The Reality of Race - For better or worse, says Ken Tucker, shows like ''American Idol'' and ''The Apprentice'' are proving that television isn't color-blind
In his great 1972 novel ''Mumbo Jumbo,''
Ishmael Reed created a comic fantasy history
of blacks in America with the concept of
''Jes Grew.'' The phrase (from slave girl
Topsy's comment in ''Uncle Tom's Cabin''
that she just ''growed'') is used by Reed
for the way an exciting, culture-altering
black sensibility permeated America. Reed
continues by saying that whites -- threatened
by a bold, original aesthetic -- were using
''a new invention Television to scan the
U.S. for Jes Grew activity.''
Well, with the April 21 ousting of Fox's ''American Idol'' contestant Jennifer Hudson, Jes Grew activity became more prominent in American minds. And paired with Kwame Jackson's second-place finish on NBC's ''The Apprentice'' the week before, due at least in part to sabotage by Omarosa Manigault-Stallworth, reality TV has officially become the nexus for that most fascinating, vexed, and charged American subject: race.
In scripted television, black characters in particular are routinely rendered predictable. In sitcoms from ABC's ''My Wife and Kids'' to UPN's ''Half & Half,'' African Americans are sassy; they may make whites look unhip, but they're ultimately accepting of the suburban status quo. In dramas, writers are anxious not to offend: Heaven forbid they present any behavior that might be deemed ''negative.'' On reality TV, however, blacks can actively step out of their assigned media roles -- yet the result sometimes is that those roles are reinforced with a vengeance.
Nowhere else on TV but ''American Idol'' would you hear a black woman say, as Fantasia Barrino did, ''My lips are big, but my talent is bigger.'' Soon after, Fantasia's hometown newspaper wrote of the High Point, N.C., native -- a single mom and daughter of a truck driver and a minister -- that her ''big lips and sassy personality have sparked a racially tinged national fight between 'Idol' fans who love her or hate her.'' On the one hand, Fantasia's look, her aggressive response to Simon Cowell's criticisms, and her churchified vocal attack render her the candidate who has, as George Clinton would say, ''the funk.'' At the same time, is it a coincidence that the week after her baby was shown on camera, the singer was among the bottom three vote getters?

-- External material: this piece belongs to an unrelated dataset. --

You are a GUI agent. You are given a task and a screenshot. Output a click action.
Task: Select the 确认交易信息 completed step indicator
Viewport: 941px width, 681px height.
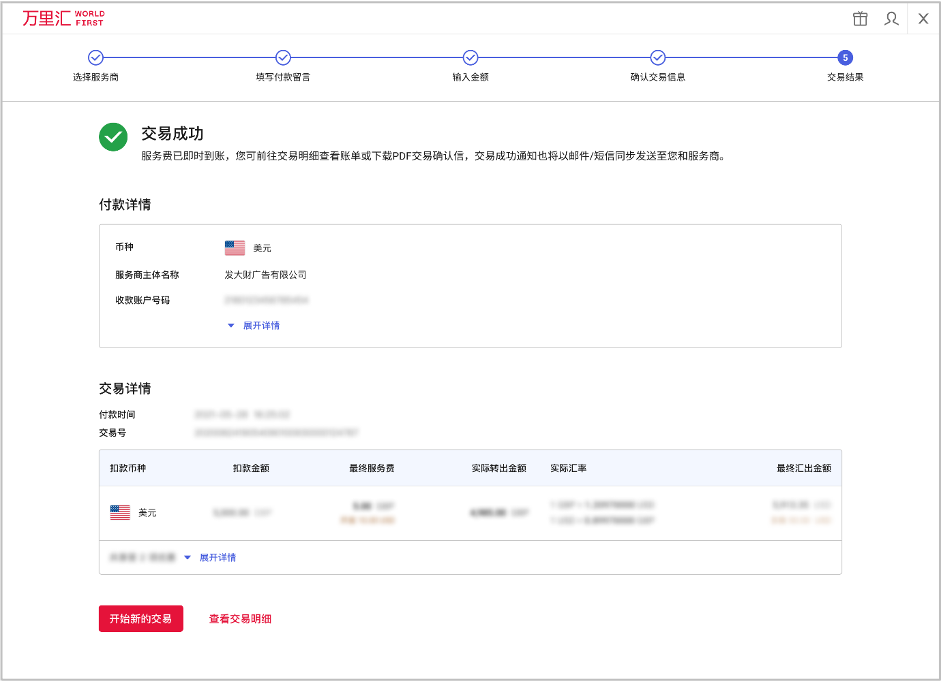[x=657, y=58]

Internet message boards reveal a quick-rising ugliness with comments like ''She is not married to the father of the baby.... Loose living is not what the American Idol should represent.'' Stereotypical reflexes are exposed with more immediacy in the reality TV arena, and not just among its viewers; the ''Idol'' judges lavished praise on Hudson's appearance the week she had her hair straightened (as they did when season 2's Kimberley Locke got a similar makeover).
Similarly, only on ''The Apprentice'' would a black woman be shown to be as cavalierly duplicitous as Omarosa was to her team leader Kwame in the climactic final competition. I don't doubt that Kwame truly did not know he had the power to fire Omarosa (one crucial reason Trump gave for choosing Bill Rancic): Harvard biz school grad or not, young black professionals are not bequeathed the ''rule book'' that white businessmen operate by via generations of example and privilege. Why did Kwame pick Omarosa for his team? I think he was being, to use W.E.B. Du Bois' phrase, a race man -- that is, Kwame felt some responsibility to pick Omarosa, knowing that he might ultimately impress Mr. Trump if he could handle her ''diva'' devilishness. You also have to wonder how these TV decks are stacked. Do the producers of reality shows choose (consciously or unconsciously) some black contestants -- think ''Survivor'''s Alicia and Osten -- who initially appear friendly and competitive but eventually show their ''true colors'' and either explode or collapse under pressure?
I've heard the message-board arguments: It's not race -- Ruben won last season! It's not race -- teen white girls, a huge segment of the ''Idol'' audience, just think the ghost-voiced John Stevens is a cutie-pie! Well, maybe. But ultimately, race does matter, whether we're analyzing musical technique or cultural preconceptions. To quote Mumbo Jumbo again: ''This is the country where something is successful in direct proportion to how it's put over; how it's gamed.'' Some see this as troubling; I think we should see it as a new, unexpected opportunity in a genre itself too often disrespected. The medium usually buries these sensitive issues, so I find reality TV's raising of the subject potentially thrilling. It's time we Jes Grew up.